FDA is extending the comment period on the “Draft Guidance for Industry, Clinical Laboratories, and FDA Staff on In Vitro Diagnostic Multivariate Index Assays.” This draft guidance is intended to provide clarification on FDA's approach to regulation of in vitro diagnostic multivariate index assays.

The agency issued this draft guidance on September 7, 2006. The initial comment period on the draft guidance closes on December 6, 2006, but at the request of in vitro diagnostic device stakeholders, the agency has decided to extend the comment period for an additional 90 days, until March 5, 2007.

II. Comments

Interested persons may submit to the Division of Dockets Management (see ADDRESSES), written or electronic comments regarding this document. Submit electronic comments to http://www.fda.gov/​dockets/​ecomments. Submit two paper copies of any mailed comments, except that individuals may submit one copy. Comments are to be identified with the docket number found in brackets in the heading of this document. Received comments may be seen in the Division of Dockets Management between 9 a.m. and 4 p.m., Monday through Friday.

III. Electronic Access

Persons interested in obtaining a copy of the draft guidance may do so by using the Internet. To receive “Draft Guidance for Industry, Clinical Laboratories, and FDA Staff on In Vitro Diagnostic Multivariate Index Assays,” you may either send an e-mail request to dsmica@fda.hhs.gov to receive an electronic copy of the document or send a fax request to 240-276-3151 to receive a hard copy. Please use the document number 1610 to identify the guidance you are requesting.
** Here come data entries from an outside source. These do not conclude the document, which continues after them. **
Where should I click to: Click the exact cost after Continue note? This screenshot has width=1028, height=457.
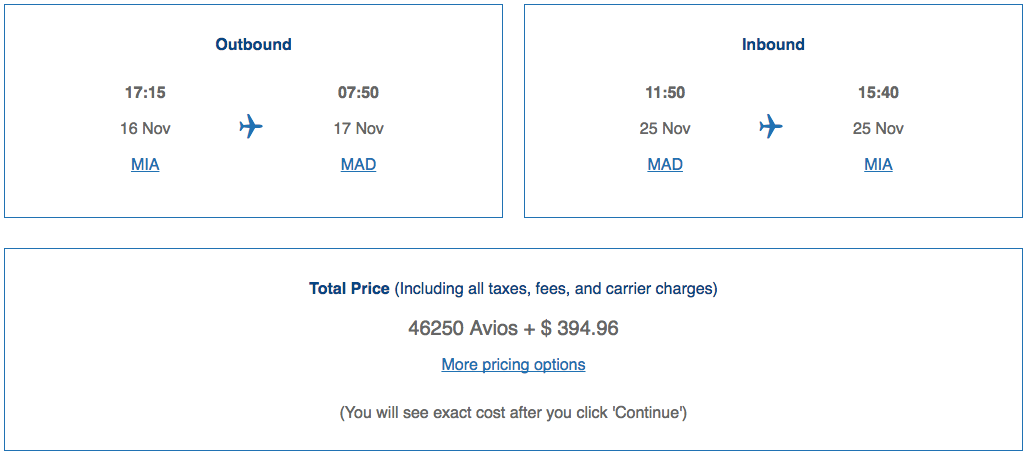pos(513,412)
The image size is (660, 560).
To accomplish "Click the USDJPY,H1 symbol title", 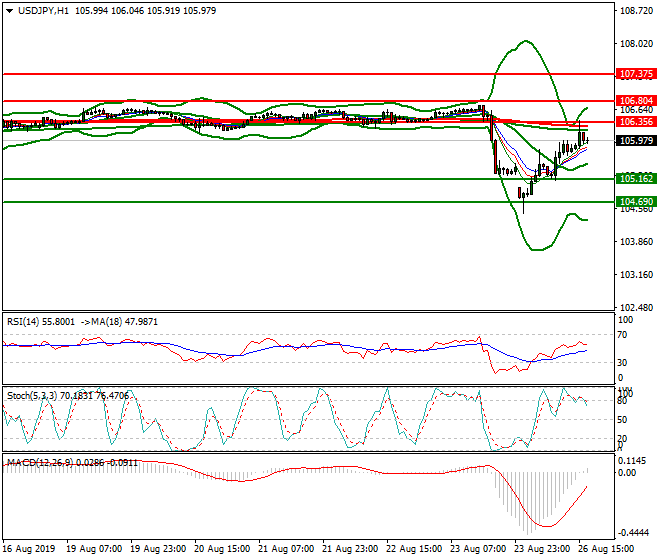I will coord(42,10).
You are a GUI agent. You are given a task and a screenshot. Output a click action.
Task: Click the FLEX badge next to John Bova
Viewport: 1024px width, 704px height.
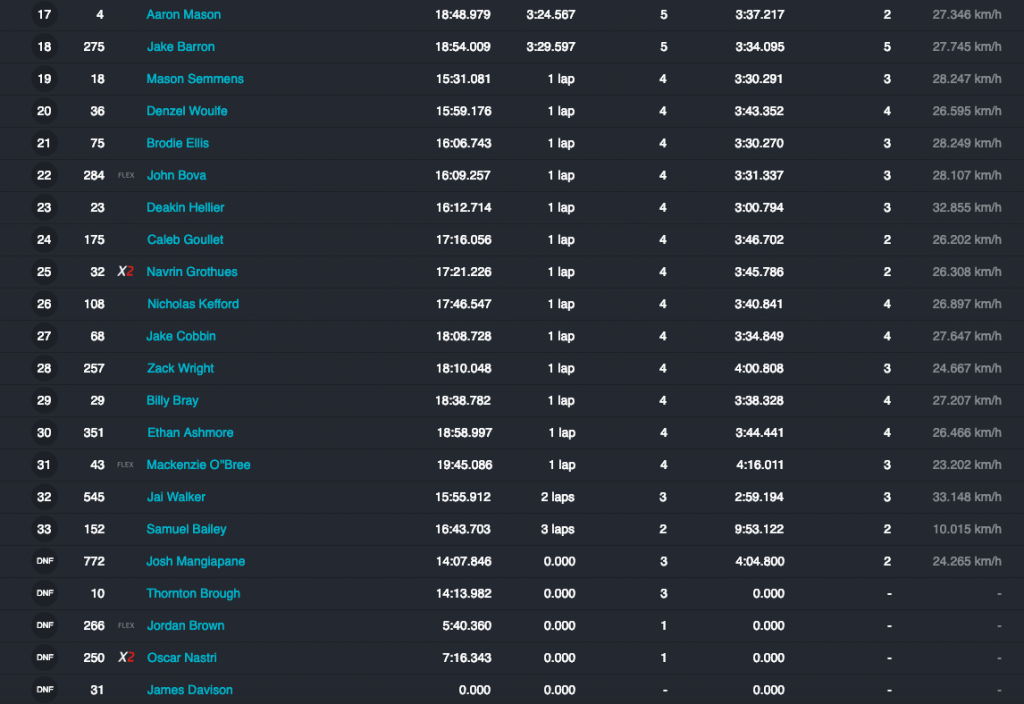pos(126,176)
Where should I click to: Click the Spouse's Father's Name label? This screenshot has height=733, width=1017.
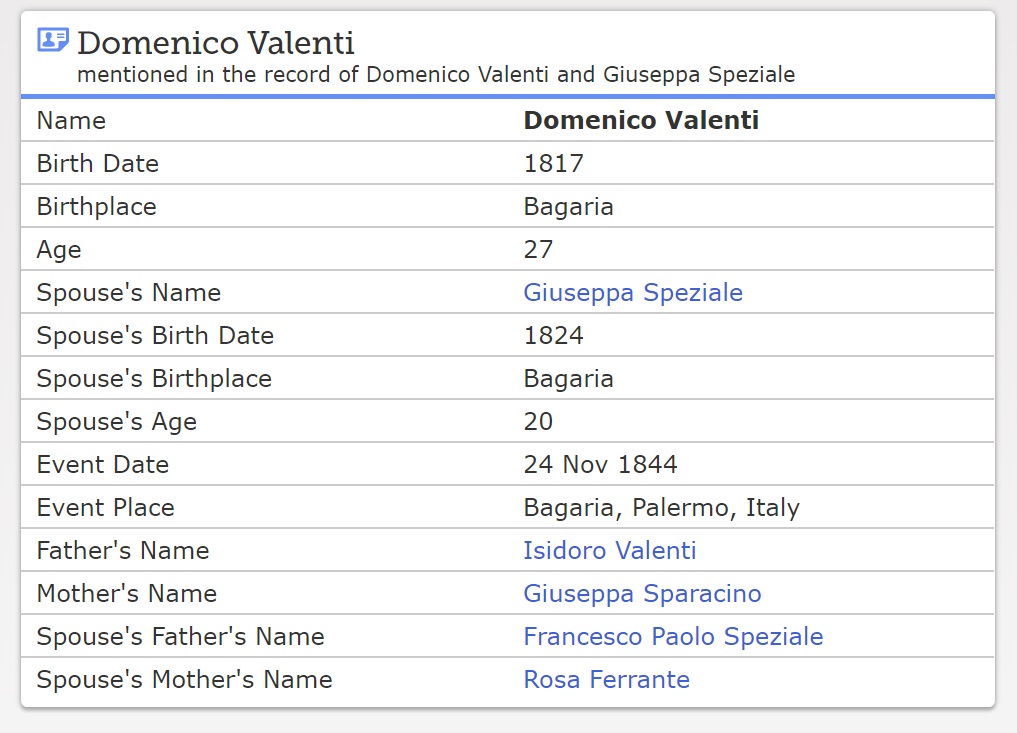tap(181, 637)
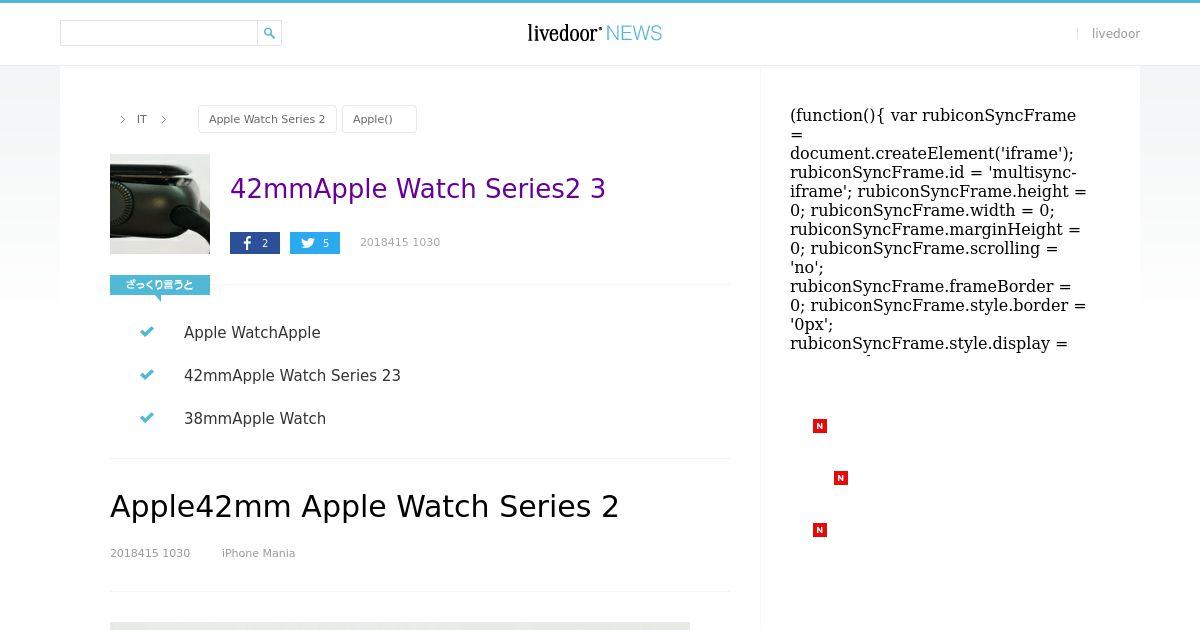Open the livedoor link at top right
Viewport: 1200px width, 630px height.
[x=1116, y=34]
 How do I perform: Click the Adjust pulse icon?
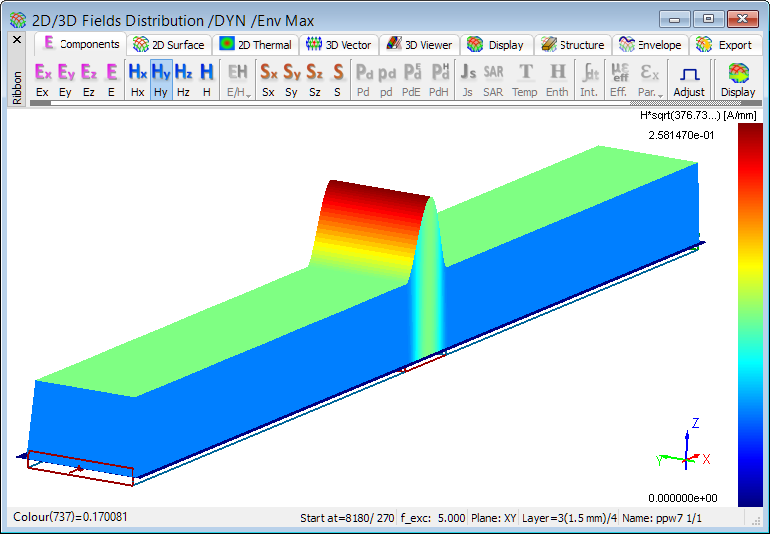tap(688, 79)
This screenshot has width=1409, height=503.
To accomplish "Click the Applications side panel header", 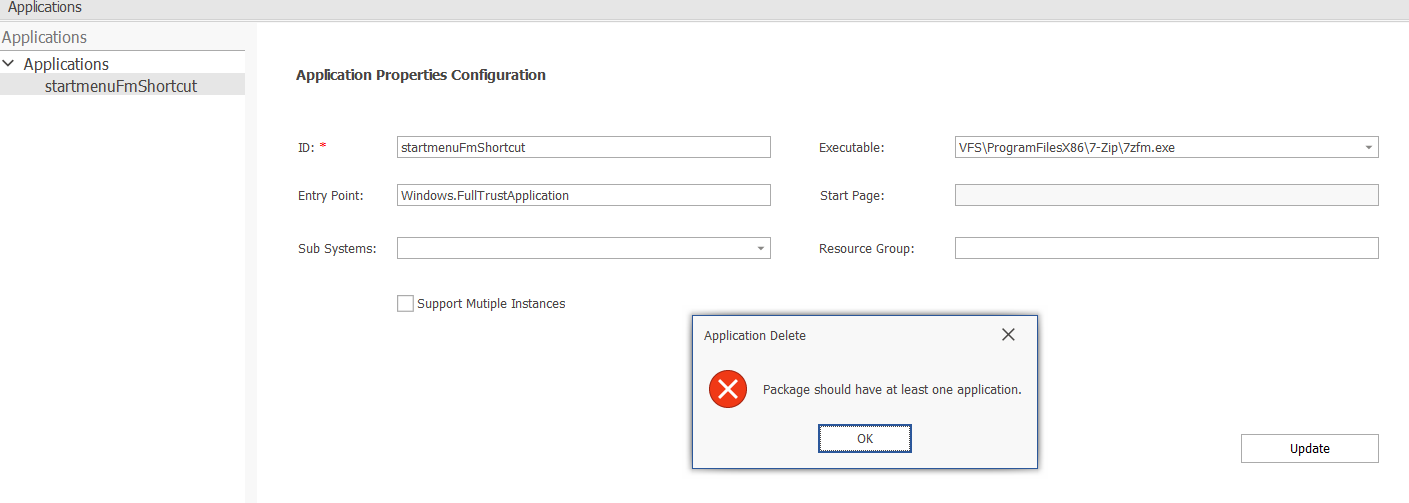I will coord(44,37).
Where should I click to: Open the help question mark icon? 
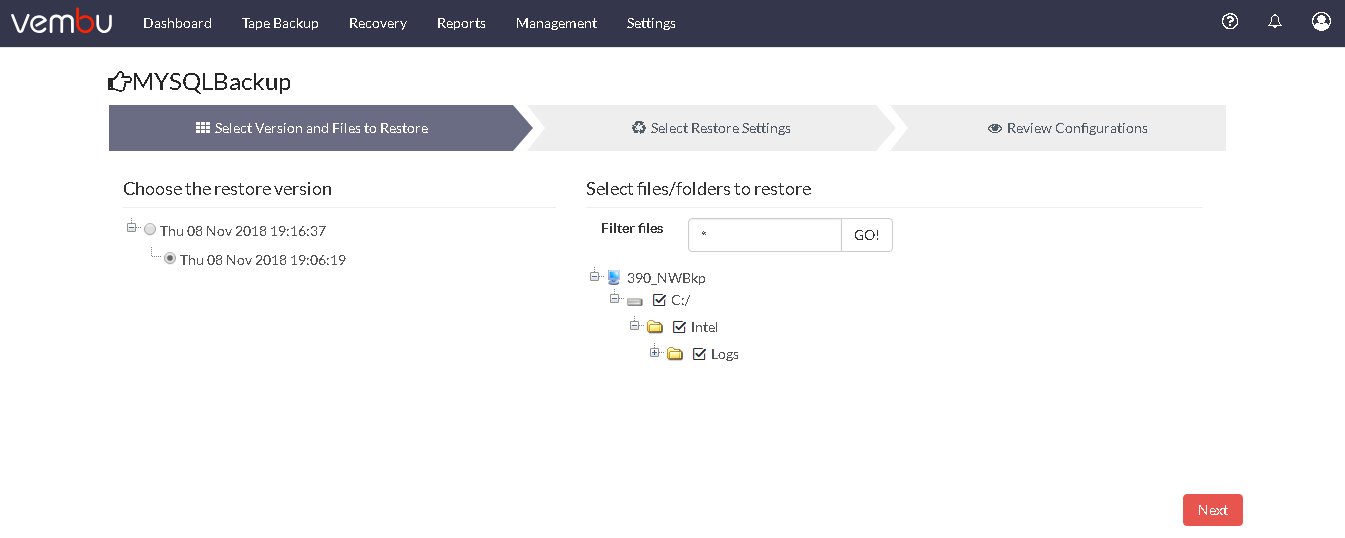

CDRH maintains an entry on the Internet for easy access to information including text, graphics, and files that may be downloaded to a personal computer with Internet access. Updated on a regular basis, the CDRH home page includes device safety alerts, Federal Register reprints, information on premarket submissions (including lists of approved applications and manufacturers' addresses), small manufacturer's assistance, information on video conferencing and electronic submissions, Mammography Matters, and other device-oriented information. Start Printed Page 68823The CDRH Web site may be accessed at http://www.fda.gov/​cdrh. A search capability for all CDRH guidance documents is available at http://www.fda.gov/​cdrh/​guidance.html. Guidance documents are also available on the Division of Dockets Management Internet site at http://www.fda.gov/​ohrms/​dockets.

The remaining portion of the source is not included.